If there were a steeple on Microsoft’s Redmond campus, the bells would be ringing like mad this afternoon. The company just announced that it has finished Windows 7, the latest version of the flagship operating system that’s the foundation of Microsoft’s business. Chief Executive Steve Ballmer delivered the news at a conference in Atlanta, while the Windows President Steven Sinofsky in Redmond posted details on his team’s blog today.

An excerpt from that post:

We continue to be overwhelmed at the community’s response to Windows 7 and it has been an extremely rewarding experience to witness. We hope the enthusiasm will continue to grow even more as our partners build amazing experiences with their products and Windows 7.

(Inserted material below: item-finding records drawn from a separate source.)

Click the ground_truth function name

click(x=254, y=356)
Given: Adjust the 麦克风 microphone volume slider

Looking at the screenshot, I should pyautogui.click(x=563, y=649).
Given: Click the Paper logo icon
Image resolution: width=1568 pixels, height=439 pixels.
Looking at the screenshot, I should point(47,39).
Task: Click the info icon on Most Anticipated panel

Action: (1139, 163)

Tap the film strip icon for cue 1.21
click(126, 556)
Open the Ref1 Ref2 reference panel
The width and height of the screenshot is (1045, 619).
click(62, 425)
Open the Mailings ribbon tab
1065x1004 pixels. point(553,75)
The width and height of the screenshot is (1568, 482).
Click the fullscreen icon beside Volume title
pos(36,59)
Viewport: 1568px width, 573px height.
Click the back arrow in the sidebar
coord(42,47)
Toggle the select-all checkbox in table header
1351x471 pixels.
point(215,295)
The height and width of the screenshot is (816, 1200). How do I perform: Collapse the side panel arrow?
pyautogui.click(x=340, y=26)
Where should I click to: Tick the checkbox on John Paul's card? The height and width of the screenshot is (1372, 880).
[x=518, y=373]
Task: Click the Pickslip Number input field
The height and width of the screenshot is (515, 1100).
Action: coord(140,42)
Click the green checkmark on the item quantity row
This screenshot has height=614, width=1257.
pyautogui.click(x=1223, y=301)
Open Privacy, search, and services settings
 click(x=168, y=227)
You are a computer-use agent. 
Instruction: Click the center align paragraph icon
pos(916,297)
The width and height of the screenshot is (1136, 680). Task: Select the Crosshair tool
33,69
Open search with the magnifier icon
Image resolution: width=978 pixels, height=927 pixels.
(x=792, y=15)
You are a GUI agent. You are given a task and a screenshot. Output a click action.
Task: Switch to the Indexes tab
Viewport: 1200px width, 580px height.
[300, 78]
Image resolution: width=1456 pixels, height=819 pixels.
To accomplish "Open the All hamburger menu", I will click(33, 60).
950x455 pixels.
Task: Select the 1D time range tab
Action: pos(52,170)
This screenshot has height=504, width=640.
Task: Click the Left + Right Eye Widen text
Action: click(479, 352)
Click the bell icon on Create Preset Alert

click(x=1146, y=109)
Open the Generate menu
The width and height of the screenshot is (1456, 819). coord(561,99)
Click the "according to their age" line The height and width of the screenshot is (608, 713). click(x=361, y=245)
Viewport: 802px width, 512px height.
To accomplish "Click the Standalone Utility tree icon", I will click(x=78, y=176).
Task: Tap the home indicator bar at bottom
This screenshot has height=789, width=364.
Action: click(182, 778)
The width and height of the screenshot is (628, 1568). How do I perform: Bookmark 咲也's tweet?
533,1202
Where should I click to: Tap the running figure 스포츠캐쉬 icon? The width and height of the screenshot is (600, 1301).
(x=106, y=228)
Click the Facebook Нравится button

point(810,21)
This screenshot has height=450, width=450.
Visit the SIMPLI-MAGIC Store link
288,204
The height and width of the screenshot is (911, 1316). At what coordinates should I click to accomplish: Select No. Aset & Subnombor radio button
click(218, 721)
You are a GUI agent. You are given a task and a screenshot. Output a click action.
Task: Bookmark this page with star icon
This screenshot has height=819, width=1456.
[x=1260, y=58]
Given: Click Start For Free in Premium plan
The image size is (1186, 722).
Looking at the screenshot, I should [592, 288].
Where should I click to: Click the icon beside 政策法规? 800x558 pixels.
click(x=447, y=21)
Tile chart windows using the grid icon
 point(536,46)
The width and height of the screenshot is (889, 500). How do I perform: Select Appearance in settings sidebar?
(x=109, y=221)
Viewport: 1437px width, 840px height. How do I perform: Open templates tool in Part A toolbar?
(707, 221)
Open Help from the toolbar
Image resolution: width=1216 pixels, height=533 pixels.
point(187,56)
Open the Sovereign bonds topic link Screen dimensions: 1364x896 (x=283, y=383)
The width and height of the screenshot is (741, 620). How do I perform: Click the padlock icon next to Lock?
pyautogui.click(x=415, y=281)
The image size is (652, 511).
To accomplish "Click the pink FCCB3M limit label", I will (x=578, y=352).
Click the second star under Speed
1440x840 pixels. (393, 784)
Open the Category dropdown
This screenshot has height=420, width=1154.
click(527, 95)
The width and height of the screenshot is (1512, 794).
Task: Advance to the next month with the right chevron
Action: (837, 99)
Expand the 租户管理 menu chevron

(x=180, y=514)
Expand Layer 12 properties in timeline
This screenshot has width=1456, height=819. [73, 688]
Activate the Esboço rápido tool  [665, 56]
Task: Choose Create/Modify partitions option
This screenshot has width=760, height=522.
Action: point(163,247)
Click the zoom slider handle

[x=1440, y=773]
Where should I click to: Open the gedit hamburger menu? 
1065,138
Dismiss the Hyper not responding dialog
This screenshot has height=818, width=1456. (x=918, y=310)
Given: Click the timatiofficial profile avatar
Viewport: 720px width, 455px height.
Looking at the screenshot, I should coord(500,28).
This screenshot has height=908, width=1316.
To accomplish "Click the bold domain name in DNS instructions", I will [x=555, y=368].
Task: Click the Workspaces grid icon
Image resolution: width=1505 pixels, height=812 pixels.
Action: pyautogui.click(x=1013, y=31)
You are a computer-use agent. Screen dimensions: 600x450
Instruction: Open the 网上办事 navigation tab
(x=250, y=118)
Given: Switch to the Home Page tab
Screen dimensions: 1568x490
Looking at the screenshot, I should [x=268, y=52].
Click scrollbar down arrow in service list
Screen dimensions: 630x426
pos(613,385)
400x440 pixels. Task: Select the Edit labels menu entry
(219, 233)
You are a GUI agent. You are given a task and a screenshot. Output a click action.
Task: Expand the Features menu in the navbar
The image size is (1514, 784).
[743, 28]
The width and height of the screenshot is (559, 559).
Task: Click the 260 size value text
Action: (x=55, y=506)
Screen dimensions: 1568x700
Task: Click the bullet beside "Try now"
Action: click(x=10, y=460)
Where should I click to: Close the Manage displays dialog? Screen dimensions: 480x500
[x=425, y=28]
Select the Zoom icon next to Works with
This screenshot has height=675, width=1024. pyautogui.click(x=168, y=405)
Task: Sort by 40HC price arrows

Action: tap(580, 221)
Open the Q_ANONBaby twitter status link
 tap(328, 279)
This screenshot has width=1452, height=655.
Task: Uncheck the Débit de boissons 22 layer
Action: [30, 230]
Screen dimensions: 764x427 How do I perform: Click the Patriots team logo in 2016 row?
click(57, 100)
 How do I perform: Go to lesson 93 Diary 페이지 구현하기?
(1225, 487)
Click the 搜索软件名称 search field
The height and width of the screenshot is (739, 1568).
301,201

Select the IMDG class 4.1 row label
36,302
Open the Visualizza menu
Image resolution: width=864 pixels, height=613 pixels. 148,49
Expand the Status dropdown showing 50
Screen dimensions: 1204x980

A lot is riding on Windows 7.

Microsoft’s difficulty producing Windows Vista, and Vista’s underwhelming performance, raised questions about Microsoft’s ability to regularly improve and refresh the horribly complex operating system powering most of the world’s computers.

Vista’s problems not only tarnished Microsoft’s engineering reputation, but they also opened the door for competitors such as new versions of Linux and Apple, which had a resurgence during the Vista era, now coming to a close.

Early reviews of Windows 7 are glowing, and now the software has been completed on time. Technically, Microsoft is releasing the software to manufacturing.

That means a complete version is being provided to PC makers within a few days, destined for new computers to go on sale in the coming months. Software developers and big companies that buy Windows in bulk can download copies in the first weeks of August.

For the Puget Sound region, Microsoft’s success is a refreshing breeze through the haze surrounding the 787. Boeing seems to be having its Vista moment as the engineers scramble to fix significant flaws keeping its new flagship on the ground.

One big difference: More than 10 million people have already been testing early versions of Windows 7 and providing feedback, helping Microsoft refine the product it’s releasing today.

The company also said Windows Server 2008 R2 code is also being released to manufacturing.